*** Begin section ***

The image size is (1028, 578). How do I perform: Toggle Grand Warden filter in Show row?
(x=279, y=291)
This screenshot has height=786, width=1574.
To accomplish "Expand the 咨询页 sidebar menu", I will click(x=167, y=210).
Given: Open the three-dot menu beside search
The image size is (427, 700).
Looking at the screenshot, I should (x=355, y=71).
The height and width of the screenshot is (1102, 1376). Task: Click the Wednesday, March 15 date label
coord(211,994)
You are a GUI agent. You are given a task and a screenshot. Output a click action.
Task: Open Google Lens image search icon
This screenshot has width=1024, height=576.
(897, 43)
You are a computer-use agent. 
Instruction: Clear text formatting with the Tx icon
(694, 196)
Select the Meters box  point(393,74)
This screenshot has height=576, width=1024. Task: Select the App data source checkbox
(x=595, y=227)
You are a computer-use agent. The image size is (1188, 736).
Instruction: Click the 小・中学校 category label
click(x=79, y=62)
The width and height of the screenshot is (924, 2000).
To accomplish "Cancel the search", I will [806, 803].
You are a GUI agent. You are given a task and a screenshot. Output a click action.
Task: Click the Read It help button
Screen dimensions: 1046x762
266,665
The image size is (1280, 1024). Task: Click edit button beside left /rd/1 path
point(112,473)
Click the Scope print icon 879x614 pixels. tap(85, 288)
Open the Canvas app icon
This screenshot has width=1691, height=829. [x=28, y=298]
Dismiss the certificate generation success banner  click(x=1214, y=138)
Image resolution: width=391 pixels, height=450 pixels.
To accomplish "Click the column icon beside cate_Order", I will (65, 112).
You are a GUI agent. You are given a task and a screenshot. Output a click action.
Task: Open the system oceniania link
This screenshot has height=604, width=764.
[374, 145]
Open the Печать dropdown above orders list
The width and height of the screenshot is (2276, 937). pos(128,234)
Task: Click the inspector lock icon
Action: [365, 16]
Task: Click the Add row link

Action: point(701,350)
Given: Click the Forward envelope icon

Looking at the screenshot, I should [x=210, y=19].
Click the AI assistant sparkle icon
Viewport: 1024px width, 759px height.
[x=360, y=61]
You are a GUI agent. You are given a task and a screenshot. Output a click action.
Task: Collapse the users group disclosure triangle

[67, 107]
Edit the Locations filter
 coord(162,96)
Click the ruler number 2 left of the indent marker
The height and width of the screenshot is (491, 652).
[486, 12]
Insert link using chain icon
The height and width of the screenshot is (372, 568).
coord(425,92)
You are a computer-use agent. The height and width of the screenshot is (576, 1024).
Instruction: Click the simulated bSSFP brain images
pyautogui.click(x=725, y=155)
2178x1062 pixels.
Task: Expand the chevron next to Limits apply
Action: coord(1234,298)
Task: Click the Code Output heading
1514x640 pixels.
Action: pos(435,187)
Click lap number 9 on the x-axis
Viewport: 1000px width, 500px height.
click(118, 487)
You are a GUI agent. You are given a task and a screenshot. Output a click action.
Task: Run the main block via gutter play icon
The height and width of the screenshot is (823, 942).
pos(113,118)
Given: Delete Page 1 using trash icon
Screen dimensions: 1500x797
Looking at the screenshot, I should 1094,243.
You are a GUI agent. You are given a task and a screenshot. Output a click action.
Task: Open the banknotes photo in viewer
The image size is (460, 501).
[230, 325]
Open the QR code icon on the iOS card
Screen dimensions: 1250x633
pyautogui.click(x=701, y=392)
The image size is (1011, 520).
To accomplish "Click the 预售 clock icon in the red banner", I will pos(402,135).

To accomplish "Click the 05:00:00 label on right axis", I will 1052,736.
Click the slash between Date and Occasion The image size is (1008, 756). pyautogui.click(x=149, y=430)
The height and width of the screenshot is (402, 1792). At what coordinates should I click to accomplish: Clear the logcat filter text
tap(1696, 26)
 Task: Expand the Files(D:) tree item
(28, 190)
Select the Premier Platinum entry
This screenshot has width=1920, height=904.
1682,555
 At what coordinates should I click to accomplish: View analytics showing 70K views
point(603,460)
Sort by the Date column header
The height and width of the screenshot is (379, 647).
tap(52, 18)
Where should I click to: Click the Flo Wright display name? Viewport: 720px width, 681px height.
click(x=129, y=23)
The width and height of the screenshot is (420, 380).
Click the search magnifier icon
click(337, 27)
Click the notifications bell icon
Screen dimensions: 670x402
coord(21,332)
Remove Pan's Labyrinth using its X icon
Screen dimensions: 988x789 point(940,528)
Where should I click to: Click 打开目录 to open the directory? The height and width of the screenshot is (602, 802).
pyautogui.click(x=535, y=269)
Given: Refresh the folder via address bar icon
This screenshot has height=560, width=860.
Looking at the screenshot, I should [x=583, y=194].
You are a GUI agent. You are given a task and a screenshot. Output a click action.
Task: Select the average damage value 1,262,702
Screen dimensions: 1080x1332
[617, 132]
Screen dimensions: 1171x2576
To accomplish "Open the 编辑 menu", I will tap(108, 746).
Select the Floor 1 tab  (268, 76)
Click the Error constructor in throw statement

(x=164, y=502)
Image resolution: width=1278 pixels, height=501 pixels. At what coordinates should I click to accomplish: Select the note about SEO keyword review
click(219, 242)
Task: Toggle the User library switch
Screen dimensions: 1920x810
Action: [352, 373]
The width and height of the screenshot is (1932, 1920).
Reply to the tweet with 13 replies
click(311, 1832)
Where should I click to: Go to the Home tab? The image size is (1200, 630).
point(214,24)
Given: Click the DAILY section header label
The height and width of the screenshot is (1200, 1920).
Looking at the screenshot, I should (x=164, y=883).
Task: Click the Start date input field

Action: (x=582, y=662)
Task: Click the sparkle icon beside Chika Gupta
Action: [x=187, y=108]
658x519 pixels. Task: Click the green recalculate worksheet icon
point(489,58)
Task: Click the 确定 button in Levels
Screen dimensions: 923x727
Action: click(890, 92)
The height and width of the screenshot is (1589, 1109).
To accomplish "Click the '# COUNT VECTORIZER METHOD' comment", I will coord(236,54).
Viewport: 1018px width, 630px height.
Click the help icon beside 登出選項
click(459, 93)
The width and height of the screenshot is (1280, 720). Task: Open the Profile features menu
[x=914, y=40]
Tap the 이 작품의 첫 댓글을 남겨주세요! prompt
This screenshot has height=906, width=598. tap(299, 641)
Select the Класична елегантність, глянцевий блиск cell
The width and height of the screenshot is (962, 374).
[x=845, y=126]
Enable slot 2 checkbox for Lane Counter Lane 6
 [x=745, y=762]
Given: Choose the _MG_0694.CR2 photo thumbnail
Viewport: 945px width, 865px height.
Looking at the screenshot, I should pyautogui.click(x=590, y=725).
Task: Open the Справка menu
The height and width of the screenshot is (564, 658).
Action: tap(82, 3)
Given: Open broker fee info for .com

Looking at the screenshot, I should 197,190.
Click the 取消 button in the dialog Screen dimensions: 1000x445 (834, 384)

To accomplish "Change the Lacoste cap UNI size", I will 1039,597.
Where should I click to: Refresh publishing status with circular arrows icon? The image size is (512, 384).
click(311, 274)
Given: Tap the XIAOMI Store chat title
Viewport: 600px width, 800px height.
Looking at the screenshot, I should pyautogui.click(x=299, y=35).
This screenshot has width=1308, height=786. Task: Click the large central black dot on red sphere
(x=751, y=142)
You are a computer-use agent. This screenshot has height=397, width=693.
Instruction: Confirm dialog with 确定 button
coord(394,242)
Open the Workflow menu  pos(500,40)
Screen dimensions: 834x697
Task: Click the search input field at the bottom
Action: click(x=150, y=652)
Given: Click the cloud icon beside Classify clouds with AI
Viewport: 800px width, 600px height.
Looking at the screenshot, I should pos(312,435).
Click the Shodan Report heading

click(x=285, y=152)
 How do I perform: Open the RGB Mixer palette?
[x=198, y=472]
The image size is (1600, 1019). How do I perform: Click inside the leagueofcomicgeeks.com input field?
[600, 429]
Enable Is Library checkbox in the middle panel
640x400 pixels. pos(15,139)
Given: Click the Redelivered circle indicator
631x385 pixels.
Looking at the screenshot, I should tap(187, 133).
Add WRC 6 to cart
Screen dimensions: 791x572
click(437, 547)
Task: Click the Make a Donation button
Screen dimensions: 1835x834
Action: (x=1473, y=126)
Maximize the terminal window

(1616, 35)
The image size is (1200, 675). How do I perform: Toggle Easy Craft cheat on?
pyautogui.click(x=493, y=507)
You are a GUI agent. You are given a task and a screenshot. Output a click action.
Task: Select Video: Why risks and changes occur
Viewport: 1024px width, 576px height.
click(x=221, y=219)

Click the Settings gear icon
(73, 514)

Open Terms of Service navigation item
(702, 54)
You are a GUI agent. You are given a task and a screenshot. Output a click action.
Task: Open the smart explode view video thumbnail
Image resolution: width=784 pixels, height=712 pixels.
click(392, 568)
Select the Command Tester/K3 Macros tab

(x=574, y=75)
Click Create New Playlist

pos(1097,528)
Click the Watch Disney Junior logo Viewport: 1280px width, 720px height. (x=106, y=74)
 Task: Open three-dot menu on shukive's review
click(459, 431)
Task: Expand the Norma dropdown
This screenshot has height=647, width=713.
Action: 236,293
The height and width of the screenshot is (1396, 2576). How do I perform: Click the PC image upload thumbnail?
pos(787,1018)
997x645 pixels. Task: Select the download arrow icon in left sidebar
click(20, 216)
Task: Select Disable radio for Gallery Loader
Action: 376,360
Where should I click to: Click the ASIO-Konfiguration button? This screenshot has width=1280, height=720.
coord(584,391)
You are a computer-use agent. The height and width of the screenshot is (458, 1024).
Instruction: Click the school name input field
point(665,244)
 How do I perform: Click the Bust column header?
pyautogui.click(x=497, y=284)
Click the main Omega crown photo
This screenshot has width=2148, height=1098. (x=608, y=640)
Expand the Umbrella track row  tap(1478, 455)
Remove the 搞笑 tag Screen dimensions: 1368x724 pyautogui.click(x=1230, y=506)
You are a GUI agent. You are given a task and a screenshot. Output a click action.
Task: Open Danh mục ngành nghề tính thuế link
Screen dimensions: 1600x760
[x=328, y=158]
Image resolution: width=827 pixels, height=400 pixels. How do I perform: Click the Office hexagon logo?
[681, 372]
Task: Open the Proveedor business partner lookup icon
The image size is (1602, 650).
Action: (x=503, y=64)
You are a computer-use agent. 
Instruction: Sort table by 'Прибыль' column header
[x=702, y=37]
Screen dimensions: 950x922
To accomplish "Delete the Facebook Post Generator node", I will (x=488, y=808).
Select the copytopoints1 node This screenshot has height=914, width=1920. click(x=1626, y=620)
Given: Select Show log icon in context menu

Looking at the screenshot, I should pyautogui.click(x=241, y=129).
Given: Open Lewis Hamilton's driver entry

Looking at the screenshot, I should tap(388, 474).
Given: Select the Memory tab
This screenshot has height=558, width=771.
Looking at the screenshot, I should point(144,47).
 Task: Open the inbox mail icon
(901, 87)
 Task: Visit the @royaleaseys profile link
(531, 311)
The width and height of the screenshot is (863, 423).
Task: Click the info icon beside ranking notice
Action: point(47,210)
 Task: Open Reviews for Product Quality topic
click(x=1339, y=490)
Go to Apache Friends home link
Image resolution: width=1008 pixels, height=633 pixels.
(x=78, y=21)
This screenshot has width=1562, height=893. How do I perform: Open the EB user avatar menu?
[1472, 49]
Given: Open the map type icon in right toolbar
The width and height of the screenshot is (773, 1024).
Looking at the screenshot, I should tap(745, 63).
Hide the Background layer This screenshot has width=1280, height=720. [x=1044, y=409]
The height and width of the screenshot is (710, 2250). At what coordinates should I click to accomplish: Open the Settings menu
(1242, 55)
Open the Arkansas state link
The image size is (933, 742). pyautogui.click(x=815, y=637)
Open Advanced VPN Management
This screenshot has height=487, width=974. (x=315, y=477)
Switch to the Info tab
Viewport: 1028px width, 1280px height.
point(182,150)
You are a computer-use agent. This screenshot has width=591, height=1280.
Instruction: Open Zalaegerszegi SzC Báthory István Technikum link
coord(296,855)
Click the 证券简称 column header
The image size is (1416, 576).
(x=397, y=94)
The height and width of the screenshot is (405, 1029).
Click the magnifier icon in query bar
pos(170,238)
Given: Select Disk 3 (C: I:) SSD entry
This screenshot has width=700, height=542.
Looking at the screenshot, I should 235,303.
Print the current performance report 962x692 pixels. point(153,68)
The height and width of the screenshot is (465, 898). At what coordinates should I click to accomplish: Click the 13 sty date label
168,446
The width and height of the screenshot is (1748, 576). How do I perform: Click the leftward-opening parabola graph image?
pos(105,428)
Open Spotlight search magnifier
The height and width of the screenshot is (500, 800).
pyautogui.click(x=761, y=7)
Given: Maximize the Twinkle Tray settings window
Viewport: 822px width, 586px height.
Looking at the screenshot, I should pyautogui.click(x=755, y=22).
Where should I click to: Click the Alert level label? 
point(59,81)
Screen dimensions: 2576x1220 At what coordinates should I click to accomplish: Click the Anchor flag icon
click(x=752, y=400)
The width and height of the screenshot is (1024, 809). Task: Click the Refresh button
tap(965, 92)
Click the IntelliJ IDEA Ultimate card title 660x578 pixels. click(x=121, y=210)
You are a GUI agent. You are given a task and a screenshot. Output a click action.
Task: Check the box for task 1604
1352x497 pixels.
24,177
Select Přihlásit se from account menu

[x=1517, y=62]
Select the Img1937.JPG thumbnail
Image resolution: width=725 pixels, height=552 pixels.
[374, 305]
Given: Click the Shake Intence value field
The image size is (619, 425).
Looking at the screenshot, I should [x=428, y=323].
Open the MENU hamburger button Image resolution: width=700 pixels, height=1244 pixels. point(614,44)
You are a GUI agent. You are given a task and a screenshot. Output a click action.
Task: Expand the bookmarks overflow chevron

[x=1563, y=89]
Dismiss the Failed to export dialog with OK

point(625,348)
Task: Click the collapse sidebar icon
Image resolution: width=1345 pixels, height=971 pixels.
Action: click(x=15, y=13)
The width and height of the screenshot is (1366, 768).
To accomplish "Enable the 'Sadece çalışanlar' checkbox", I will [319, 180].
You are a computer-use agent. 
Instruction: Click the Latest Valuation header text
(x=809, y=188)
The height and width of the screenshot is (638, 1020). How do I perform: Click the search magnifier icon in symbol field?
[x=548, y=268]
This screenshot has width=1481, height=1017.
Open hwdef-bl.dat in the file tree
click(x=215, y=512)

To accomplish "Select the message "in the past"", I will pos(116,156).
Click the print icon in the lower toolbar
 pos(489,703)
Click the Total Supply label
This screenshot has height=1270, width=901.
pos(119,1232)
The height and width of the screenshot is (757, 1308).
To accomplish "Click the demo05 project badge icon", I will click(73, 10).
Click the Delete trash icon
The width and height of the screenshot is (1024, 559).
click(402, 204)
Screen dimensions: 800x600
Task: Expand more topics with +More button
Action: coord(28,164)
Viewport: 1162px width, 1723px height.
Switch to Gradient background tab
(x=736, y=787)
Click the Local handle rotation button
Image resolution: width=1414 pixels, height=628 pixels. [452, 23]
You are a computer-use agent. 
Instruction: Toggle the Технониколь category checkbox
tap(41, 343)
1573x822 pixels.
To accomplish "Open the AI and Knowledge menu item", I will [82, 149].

*** End section ***

Task details >> Wherever a line of the data holds "banner", copy that line.

Response for this exercise >>
Dismiss the certificate generation success banner  click(x=1214, y=138)
To accomplish "Click the 预售 clock icon in the red banner", I will pos(402,135).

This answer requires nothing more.